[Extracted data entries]
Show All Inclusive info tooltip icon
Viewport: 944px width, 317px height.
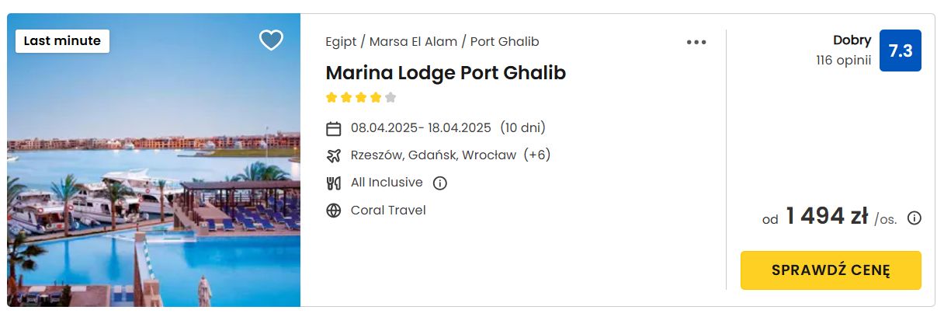click(x=440, y=183)
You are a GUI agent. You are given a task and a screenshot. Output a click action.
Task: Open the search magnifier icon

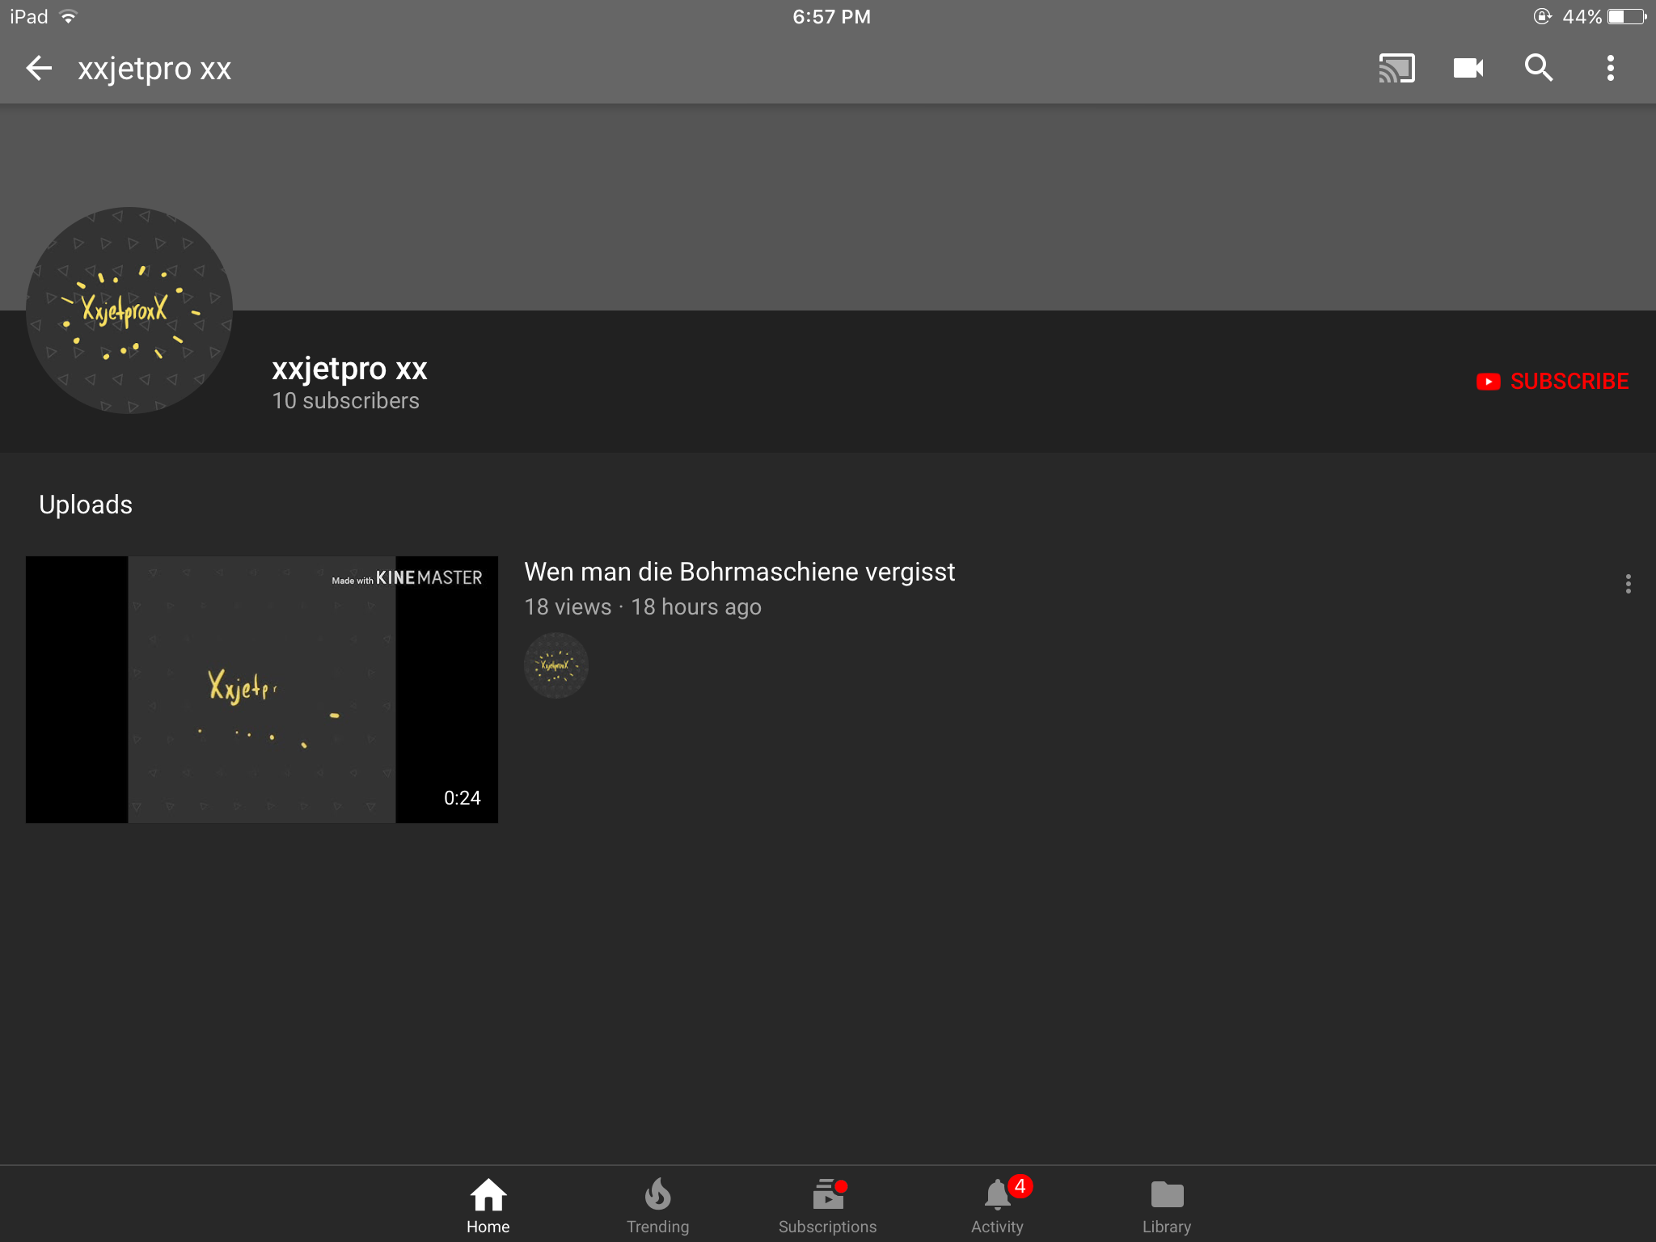click(1538, 68)
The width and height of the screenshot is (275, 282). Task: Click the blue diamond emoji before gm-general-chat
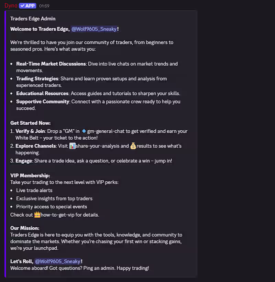(84, 131)
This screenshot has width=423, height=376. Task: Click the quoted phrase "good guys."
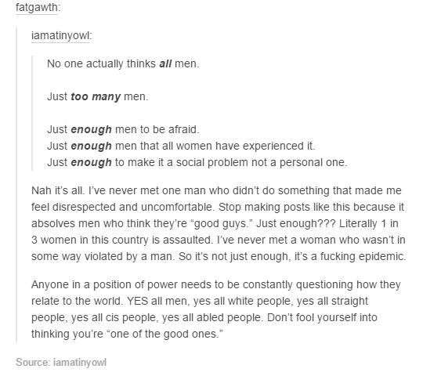pos(221,223)
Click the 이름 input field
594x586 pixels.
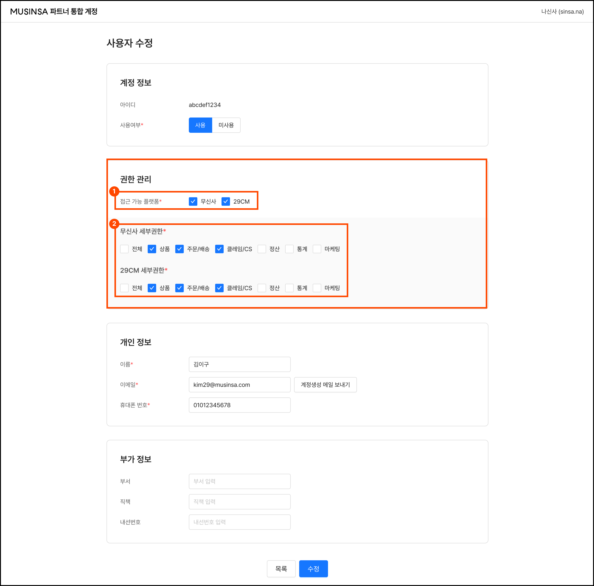tap(240, 364)
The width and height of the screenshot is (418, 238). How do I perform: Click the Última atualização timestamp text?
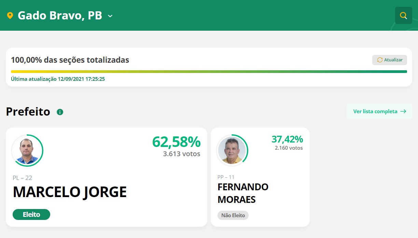coord(58,79)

■ STATED TASK
Rewrite the part of the listing that opens with the line containing "The width and height of the screenshot is (275, 282)." and closes with the end of the listing, keeping every request and adjusting each coordinate in the answers by -86. Omit the pictures from your answer.

■ CORRECT RESPONSE
The width and height of the screenshot is (275, 282). Task: Click the blue diamond emoji before gm-general-chat
(-2, 45)
This screenshot has width=423, height=376. Task: Click the quoted phrase "good guys."
pos(135,137)
Click the 이름 input field
594x586 pixels.
tap(154, 278)
The width and height of the screenshot is (418, 238). How do I perform: Click the Última atualização timestamp text?
coord(-28,-7)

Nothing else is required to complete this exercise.